EXTRACT PROVIDED.
----

# Empire Earth II patch problem



## Panther21 (Jul 7, 2011)

_I know, I know, it's an old game. I still play it and like it though._
Before everything, sorry for the bad English. I LIVE IN RIO DE JANEIRO, BRAZIL.
Ok, so I bought Empire Earth II for my cousin in 2007, but he got old and stopped playing it. And I like the game, so I installed it and played it. Everything was ok until I found a bug (the in-game markets didn't work correctly), and realized I had not downloaded any of the patches for the game. I went and downloaded them, but I couldn't figure out which was the earliest and which was the latest, but I thought it was 1.05. I tried to install it, but even though I had the game installed, it returned me this message:

"_You need to have the full version of Empire Earth II installed to install this patch. Install EE2, r__un the game and try again.__ Make sure your versions are correct."_

Or something like that. Well, the problems are:



I do have the FULL version of EE2 installed, though it's in a different directory than the standard one. Is that a problem?
Maybe I do need to run the game while I install the patch?
Ok, I know there are three zillions of versions and countries for the patch, so please, as I mentioned earlier, tell me which version is the first patch and which is the last.

----

REQUEST 1. In the forum thread about the Empire Earth II patch, what bug made the poster realize that no patches had been downloaded?

(Word and element locating data)
----

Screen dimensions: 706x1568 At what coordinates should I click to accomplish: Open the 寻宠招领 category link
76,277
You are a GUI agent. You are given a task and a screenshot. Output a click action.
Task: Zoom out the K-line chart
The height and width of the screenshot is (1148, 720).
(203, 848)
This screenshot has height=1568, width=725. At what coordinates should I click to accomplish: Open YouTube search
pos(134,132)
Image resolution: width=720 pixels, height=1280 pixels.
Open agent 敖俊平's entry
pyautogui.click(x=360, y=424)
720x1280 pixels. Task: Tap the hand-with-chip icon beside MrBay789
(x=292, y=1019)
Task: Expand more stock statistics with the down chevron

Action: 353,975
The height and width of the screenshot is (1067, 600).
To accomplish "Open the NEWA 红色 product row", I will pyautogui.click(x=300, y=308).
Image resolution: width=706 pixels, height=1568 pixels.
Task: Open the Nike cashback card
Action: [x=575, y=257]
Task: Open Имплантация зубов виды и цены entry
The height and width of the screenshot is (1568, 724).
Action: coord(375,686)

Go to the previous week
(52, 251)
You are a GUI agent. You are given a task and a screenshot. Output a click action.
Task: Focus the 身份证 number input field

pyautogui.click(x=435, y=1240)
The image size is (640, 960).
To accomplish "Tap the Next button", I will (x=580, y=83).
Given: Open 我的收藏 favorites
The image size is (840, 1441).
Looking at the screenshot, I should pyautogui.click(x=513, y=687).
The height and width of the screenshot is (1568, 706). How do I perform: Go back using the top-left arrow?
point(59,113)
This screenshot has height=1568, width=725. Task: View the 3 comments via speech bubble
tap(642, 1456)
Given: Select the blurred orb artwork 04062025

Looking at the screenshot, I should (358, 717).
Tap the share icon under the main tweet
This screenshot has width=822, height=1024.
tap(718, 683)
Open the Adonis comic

----

REQUEST 2. Copy out the rows verbatim, everything from the line containing "This screenshot has height=1568, width=725. Task: View" down to the line containing "Looking at the screenshot, I should (358, 717).".

CORRECT RESULT 1. The in-game markets didn't work correctly.

CORRECT RESULT 2.
This screenshot has height=1568, width=725. Task: View the 3 comments via speech bubble
tap(642, 1456)
Given: Select the blurred orb artwork 04062025

Looking at the screenshot, I should (358, 717).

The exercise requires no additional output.